Luego, Job afirmó que era dócil. Buscaba consuelo en el dormir y en su cama por la noche, donde su mente podía ser aliviada de todo el estrés (13), pero anunció que Dios lo aterrorizaba allí con sueños y visiones (14). Estando en su cama, caía en ataques de asfixia y tos, sintiéndose como si estuviera siendo estrangulado hasta la muerte. Se había convertido en un esqueleto cubierto de piel (15). Te preguntas si Job le decía a Elifaz: "¿Crees tú que por la noche tienes visiones que te asustan?".

Entonces Job definió abiertamente su oración. Odiaba vivir y permanecer simplemente como una existencia sin la esperanza de poder aguantar.
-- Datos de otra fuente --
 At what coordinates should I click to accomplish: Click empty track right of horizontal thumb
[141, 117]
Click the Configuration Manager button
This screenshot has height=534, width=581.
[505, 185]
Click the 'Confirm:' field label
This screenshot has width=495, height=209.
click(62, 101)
Pidió a Dios que lo dejara solo durante sus últimos días de respiración y que lo dejara morir (16).

Levantando otro argumento, Job le preguntó a Dios por qué lo había hecho más significativo de lo que era, otorgando todo este interés en su aflicción. Job preguntó: "¿Por qué el omnipotente estaría interesado en visitarme y probarme tan a fondo?" Job anunciaba que no merecía tanta atención de Dios (18).

Entonces Job pidió a Dios que le diera un respiro, que le anunciara una tregua, que le diera un momento para tragar un bocado de comida o escupir un poco de mal gusto que había en su boca (19).

Siguiendo con la oración, Job se preguntó por qué Dios se había convertido en un observador, como un policía que estudia cada pequeña acción para atrapar a alguien, especialmente a Job, en un paso en falso. Job se preguntaba por qué Dios lo había marcado, para vigilarlo, y por qué Dios había hecho de su vida Su carga particular.

Esto revela una horrible visión de Dios penetrando en su espíritu, que Job había desarrollado en medio de su sufrimiento. Comenzó a ver a un Dios vengativo, buscando cada pequeño error que alguien pudiera cometer, para poder afligir a los que se salieran de la línea (20).

Finalmente, Job se preguntó por qué Dios no lo perdonó. Si Dios quitara su iniquidad, no importa lo que sea, entonces el compañerismo podría ser restaurado. De la forma en que iba, Job estaría muerto y el potencial de compañerismo desaparecería. Job consideraba que tal fin era un desperdicio si el perdón podía restaurar lo que se había perdido (21).

Aquí vemos que Job no se resiste al hecho de que era un pecador, sino al hecho de que su pecado justificaba y era igual al sufrimiento.